Дома не было. Всё, что я видел, было ненастоящим. Отчего-то я сейчас понимал это совершенно чётко.
– М-мама? – беспомощно прошептал Сашка.
Аля просто села на землю, уткнувшись в колени.
– Это был пожар, – глухо сказала она, едва сдерживая слёзы. – Теперь я помню… Очень хорошо помню…
«Нет, не может того быть. Не может!» – хотелось мне закричать.
Я сделал шаг к развалинам – из-за них вдруг показался человек в строгом тёмном костюме и при галстуке. У меня глаза полезли на лоб.
– П-папа?
Саша разинул рот. Аля подняла голову, да так и замерла.
Папа шёл к нам очень-очень медленно, осторожно, словно путешественник Лонгбоу, пробирающийся полным ядовитых змей болотом Луандор. Высокая трава цеплялась ему за ноги, он же смотрел прямо на нас.
Ноги мои, как сказал бы схваченный Эркюлем Пуаро преступник, «вросли в землю».
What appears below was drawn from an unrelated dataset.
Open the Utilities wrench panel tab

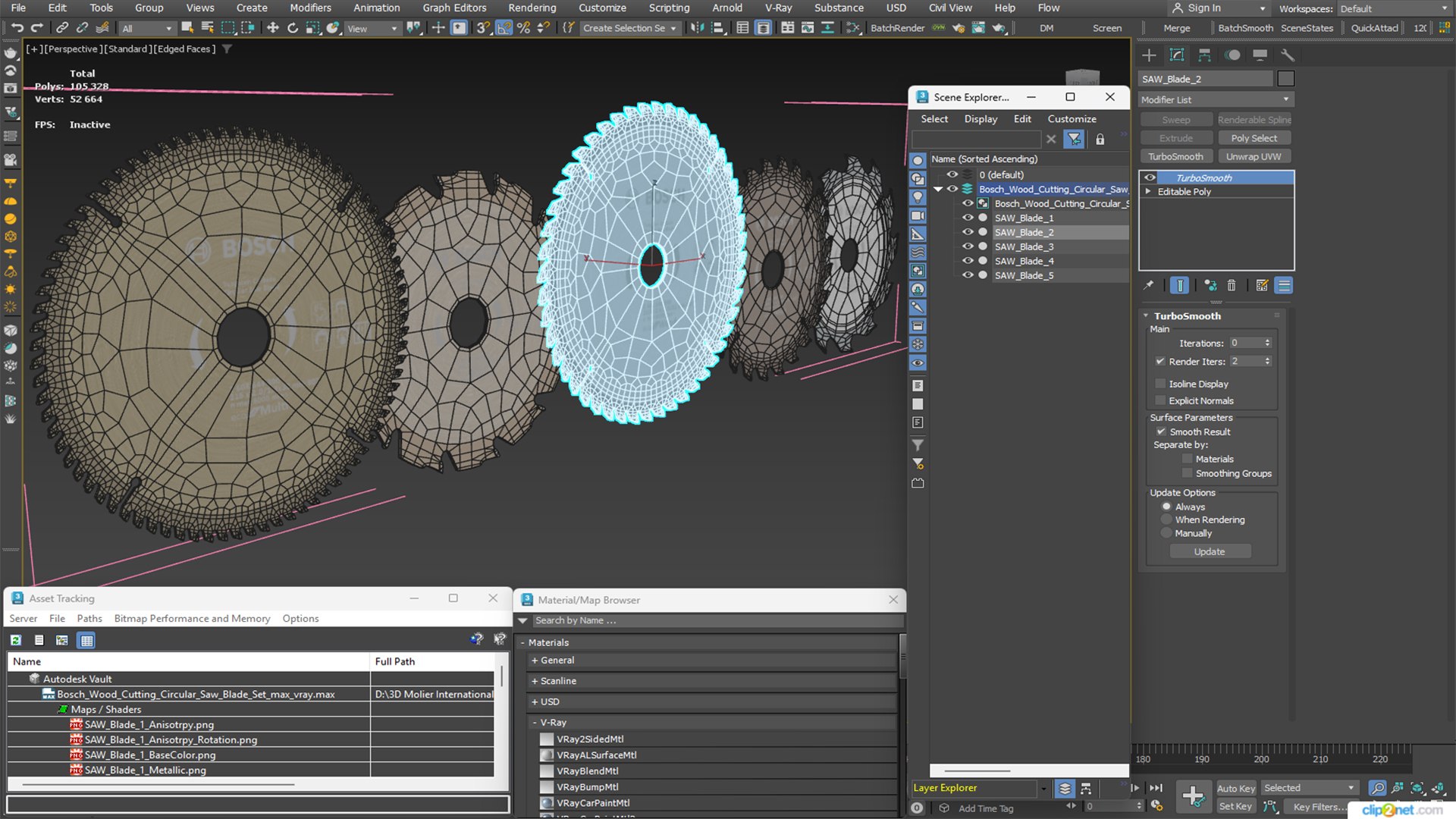(x=1287, y=55)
Папа остановился шагах в десяти от нас. Виновато развёл руками.
– Поздравляю, Артемий. С возвращением вас, дорогие племянники. Простите, что не смогли вывести вас раньше.
– Что… что это значит? – пролепетала Аля.
– Мама? Что с мамой? – повис у меня на рукаве Сашка.
– Ваша мама – и моя сестра, – строго и печально сказал папа, и я никогда не видел у него такого лица, – отдала всё, что у неё было, и даже больше, чтобы в один прекрасный день мы смогли бы вас спасти. Спасти вас и заткнуть жуткую дыру, получившуюся тут по неосторожности нашего общего предка, вашего прадеда, между прочим.
– Так ты… всё знал? – Во мне закипал гнев, какого я никогда ещё не знал, ярость на папу, на маму, на всех этих взрослых, умных, проницательных, знающих…
– Артемий! – строго и сильно сказал папа, но безо всякого порицания. – Ты прошёл испытание. Ты некромант, такой же, как твой прадед. Как твоя тётя Аглая. Как я. И как мама.
– Почему… почему… почему… – Слова клокотали у меня в горле, но вырваться никак не могли.
– Потому что мы не смогли спасти Алю и Сашу, – глядя мне прямо в глаза, сказал папа. – Пытались, но не смогли. Моя сестра… тётя Аглая… погибла.
Аля вскрикнула. Саша впился пальцами мне в руку так, что едва не оторвал.
– Как погибла? – только и смог прошептать я. – Я же приехал… Иван, кучер… Он меня со станции вёз. Стёша, кухарка… булочки с… с вареньем… Дом… Библиотека…
– Мы очень старались, – сказал папа. – Потребовались годы, чтобы всё устроить как должно. Твой прадед, Иван Пахомович, помогал во всём, чтобы Охотник не добрался бы до твоих кузины и кузена слишком рано. И чтобы тётя Аглая не сделалась бы его добычей тоже.
– Она же приезжала к нам в гости!
– Да. Это был шедевр твоей мамы. Сложная, неимоверно сложная инкантация, позволявшая духу обрести подобие плоти. Ненадолго, само собой. Но ты познакомился с тётей, установил с ней связь.
– А остальные? Иван, Стёша?
– Они все погибли в огне. – Папа наконец опустил голову. Его пронизывающий взгляд резал так, что было по-настоящему больно.
Я ничего не понимал. Только злился – всё больше и больше, и злость становилась гневом, заливающим с головой, таким, что темнеет в глазах.
– Не одни мы с мамой трудились тут. – Папа вновь поднял взгляд, тот помягчел. – Наше воинство немногочисленно. И вход в него, увы… не просто взял ружьё, да и пошёл.